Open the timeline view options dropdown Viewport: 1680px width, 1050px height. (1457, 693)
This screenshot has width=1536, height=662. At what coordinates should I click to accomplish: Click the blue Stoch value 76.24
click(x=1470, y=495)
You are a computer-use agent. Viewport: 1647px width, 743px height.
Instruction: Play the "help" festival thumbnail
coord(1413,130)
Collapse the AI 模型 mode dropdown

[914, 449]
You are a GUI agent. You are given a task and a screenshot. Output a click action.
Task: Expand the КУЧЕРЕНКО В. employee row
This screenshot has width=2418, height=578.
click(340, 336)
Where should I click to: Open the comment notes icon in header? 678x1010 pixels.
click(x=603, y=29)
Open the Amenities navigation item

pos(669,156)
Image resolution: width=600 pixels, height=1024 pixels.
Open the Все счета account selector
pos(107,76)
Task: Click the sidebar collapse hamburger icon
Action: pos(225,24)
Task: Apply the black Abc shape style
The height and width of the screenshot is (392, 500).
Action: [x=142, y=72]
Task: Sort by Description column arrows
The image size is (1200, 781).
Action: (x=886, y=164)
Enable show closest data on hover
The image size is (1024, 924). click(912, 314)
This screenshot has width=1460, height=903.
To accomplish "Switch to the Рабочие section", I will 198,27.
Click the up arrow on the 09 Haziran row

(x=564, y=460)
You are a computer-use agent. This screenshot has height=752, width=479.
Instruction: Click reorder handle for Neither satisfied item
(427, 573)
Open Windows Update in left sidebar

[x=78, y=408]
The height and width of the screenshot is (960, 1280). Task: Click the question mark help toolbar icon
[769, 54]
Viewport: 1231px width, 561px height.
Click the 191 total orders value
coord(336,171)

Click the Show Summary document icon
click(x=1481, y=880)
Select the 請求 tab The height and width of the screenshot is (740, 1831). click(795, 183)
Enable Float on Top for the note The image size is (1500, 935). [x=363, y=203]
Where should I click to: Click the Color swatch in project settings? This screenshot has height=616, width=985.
■ ■ ■ ■ ■ ■ ■
■ EXERCISE BRIEF:
Could you retype all of the entries exactly, leaving none out?

■ WRITTEN RESPONSE:
Open the timeline view options dropdown Viewport: 1680px width, 1050px height. (1457, 693)
This screenshot has width=1536, height=662. At what coordinates should I click to accomplish: Click the blue Stoch value 76.24
click(x=1470, y=495)
You are a computer-use agent. Viewport: 1647px width, 743px height.
Instruction: Play the "help" festival thumbnail
coord(1413,130)
Collapse the AI 模型 mode dropdown

[914, 449]
You are a GUI agent. You are given a task and a screenshot. Output a click action.
Task: Expand the КУЧЕРЕНКО В. employee row
This screenshot has width=2418, height=578.
click(340, 336)
Where should I click to: Open the comment notes icon in header? 678x1010 pixels.
click(x=603, y=29)
Open the Amenities navigation item

pos(669,156)
Image resolution: width=600 pixels, height=1024 pixels.
Open the Все счета account selector
pos(107,76)
Task: Click the sidebar collapse hamburger icon
Action: pos(225,24)
Task: Apply the black Abc shape style
The height and width of the screenshot is (392, 500).
Action: [x=142, y=72]
Task: Sort by Description column arrows
The image size is (1200, 781).
Action: (x=886, y=164)
Enable show closest data on hover
The image size is (1024, 924). click(912, 314)
This screenshot has width=1460, height=903.
To accomplish "Switch to the Рабочие section", I will 198,27.
Click the up arrow on the 09 Haziran row

(x=564, y=460)
You are a computer-use agent. This screenshot has height=752, width=479.
Instruction: Click reorder handle for Neither satisfied item
(427, 573)
Open Windows Update in left sidebar

[x=78, y=408]
The height and width of the screenshot is (960, 1280). Task: Click the question mark help toolbar icon
[769, 54]
Viewport: 1231px width, 561px height.
Click the 191 total orders value
coord(336,171)

Click the Show Summary document icon
click(x=1481, y=880)
Select the 請求 tab The height and width of the screenshot is (740, 1831). click(795, 183)
Enable Float on Top for the note The image size is (1500, 935). [x=363, y=203]
Where should I click to: Click the Color swatch in project settings? This screenshot has height=616, width=985.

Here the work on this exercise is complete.